You would think there’s plenty of material for this on the web, but surprisingly I can’t find what I need. And AI has been uniformly awful.
I have what I think is a simple problem: a 0v to 3.3v input that I want to scale/bias to -5v to +5v. Supply is +/- 9v. The op-amp I have handy is the OPA134. I know I just need to set up some resistor network and figure out the values.
The one seemingly useful calculator I found was this one:
And this page in particular:
But… the case 2 calculator doesn’t work! All the others do. And the math is pretty hairy with that R1||R2 in there. Ugh. Do I really have to come up with my own solver?
Ok. I know how op-amps work, mostly. I can have a circuit that ties the inverting input to each of Vin, Vref (+/- 9v), and Vout with a resistor each, and the non-inverting input to ground. Set one of them to 10k or something and solve for the others. They have to satisfy:
Vin/R1 + Vref/R2 + Vout/Rf = 0
…since the currents must sum to zero and the voltage is also zero. I’ll just solve for Vin=0/Vout=-5 and Vin=3.3/Vout=5.
Except… it’s unsolvable. One of the other resistances has to be negative. And I don’t want to complicate the circuit with a negative resistance.
I guess I need four resistors. Probably in the topology in the case 2 diagram above? Or am I missing something and three resistors would work? And is there a solver out there that will handle gain and bias?

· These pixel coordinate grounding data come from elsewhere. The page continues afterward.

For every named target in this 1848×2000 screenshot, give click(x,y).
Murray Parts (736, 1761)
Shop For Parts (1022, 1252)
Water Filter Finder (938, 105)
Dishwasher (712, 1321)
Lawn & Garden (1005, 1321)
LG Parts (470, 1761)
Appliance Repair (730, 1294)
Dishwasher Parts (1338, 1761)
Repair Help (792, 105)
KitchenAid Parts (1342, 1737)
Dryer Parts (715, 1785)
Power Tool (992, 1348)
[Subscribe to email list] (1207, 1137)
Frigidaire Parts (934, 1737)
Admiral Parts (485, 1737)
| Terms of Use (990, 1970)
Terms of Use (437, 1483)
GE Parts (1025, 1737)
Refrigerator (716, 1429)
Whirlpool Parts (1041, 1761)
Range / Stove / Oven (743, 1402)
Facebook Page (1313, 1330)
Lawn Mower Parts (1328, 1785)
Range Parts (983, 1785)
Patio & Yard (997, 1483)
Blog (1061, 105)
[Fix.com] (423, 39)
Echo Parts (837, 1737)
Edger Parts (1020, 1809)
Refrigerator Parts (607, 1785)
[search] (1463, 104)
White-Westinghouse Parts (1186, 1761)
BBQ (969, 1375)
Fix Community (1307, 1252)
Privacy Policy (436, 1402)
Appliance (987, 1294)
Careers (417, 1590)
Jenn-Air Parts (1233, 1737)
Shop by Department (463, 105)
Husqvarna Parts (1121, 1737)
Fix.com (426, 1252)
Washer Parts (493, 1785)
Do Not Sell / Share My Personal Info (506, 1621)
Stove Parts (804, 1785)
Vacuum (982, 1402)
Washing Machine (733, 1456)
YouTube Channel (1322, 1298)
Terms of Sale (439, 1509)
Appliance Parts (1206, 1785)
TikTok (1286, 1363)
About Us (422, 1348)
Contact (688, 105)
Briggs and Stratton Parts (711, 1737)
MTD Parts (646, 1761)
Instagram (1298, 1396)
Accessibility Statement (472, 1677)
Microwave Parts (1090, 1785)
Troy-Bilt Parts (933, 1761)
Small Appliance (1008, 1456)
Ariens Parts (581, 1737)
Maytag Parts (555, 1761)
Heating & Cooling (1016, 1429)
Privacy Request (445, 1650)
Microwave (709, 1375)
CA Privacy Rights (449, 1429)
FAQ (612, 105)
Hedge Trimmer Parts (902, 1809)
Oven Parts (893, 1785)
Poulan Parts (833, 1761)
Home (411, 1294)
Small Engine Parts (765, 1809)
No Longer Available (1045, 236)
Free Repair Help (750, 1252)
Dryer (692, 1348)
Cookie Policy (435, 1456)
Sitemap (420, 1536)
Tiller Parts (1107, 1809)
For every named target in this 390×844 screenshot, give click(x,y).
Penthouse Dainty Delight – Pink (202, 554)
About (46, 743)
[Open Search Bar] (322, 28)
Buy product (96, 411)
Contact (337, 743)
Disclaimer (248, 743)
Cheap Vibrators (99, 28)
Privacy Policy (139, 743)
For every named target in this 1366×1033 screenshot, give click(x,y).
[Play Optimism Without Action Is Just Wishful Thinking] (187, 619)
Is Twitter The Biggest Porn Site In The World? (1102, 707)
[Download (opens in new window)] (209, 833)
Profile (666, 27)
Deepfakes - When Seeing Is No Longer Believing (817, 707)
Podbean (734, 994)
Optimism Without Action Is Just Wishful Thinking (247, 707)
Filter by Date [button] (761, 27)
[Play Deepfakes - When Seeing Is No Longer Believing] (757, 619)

For the parameters you want, you have m = 3.0303.. and b = 5\text{ V}. This implies that R_2/(R_1 + R_2) \approx 0.2736 for V_\text{ref} = 9 \text{ V}, or R_1/R_2 \approx 2.655.
So if I wanted to find a solution, I would first find a pair of resistors out of the resistor series I’m using that approximated this ratio; then figure out what R_1 \parallel R_2 is (I assume this is the parallel combination of R_1 and R_2); and then determine R_f and R_g from that. It will also help to note you must have
If you’re using E24 resistors, R_1 = 4.3 and R_2 = 1.6 (in whatever decade of resistance is appropriate) hits that ratio within 2%, which is well within the tolerance of E24 resistors. You then have R_1 \parallel R_2 = 1.17, which simplifies your life when you go to calculate R_f and R_g from the equation for m.
Assuming you want to use the positive supply to provide the offset:
Input to non-inverting input of opamp.
Pick feedback resistor Rf from output to inverting input.
Resistor R1=1.8Rf from positive supply to inverting input.
Resistor R2=0.68Rf from inverting input to ground.
This gives non-inverting gain (1 + Rf/(R1||R2)) = 3.03 so 0 to 3.3V maps to 0 to 10V
This gives offset of -Vsupply(Rf/R1) = -5V to set ouput range from -5V to +5V
No, I just thought that three resistors supports two ratios, and I have two unknowns to solve for, so it might work. And it would, except that for some reason Digikey doesn’t stock negative resistors.
Oh! That’s a very good observation. Makes the solution trivial in fact. That entire term is constant.
Either side is suitable. But wait: that’s a three-resistor solution. Different topology than I first tried, though. And just E12 series resistors, to boot. I’ll give this a try.
I also took a stab at it. Final circuit is on Page 4. Let me know if it works.
As can be seen, I am getting 2.463 V from 3.3 V using a voltage divider. But you can use a voltage other than 3.3 V. You’ll have to change the resistor values, of course. Whatever you use, just make sure it is very stable. For the best stability, use a voltage reference chip.
I did try @Marvin_the_Martian’s circuit, which mostly worked. The only problem is that it’s pretty sensitive to resistor values–with the 5% ones I had on hand, the final range ended up being something like -3.6v to 4.0v, which is pretty far from -5v to 5v. Some of this is inevitable (and I’ll probably just check my stock for ones closer to the center) but I wonder if a different topology would make it less sensitive. I could also stick a trim pot or two in there somewhere…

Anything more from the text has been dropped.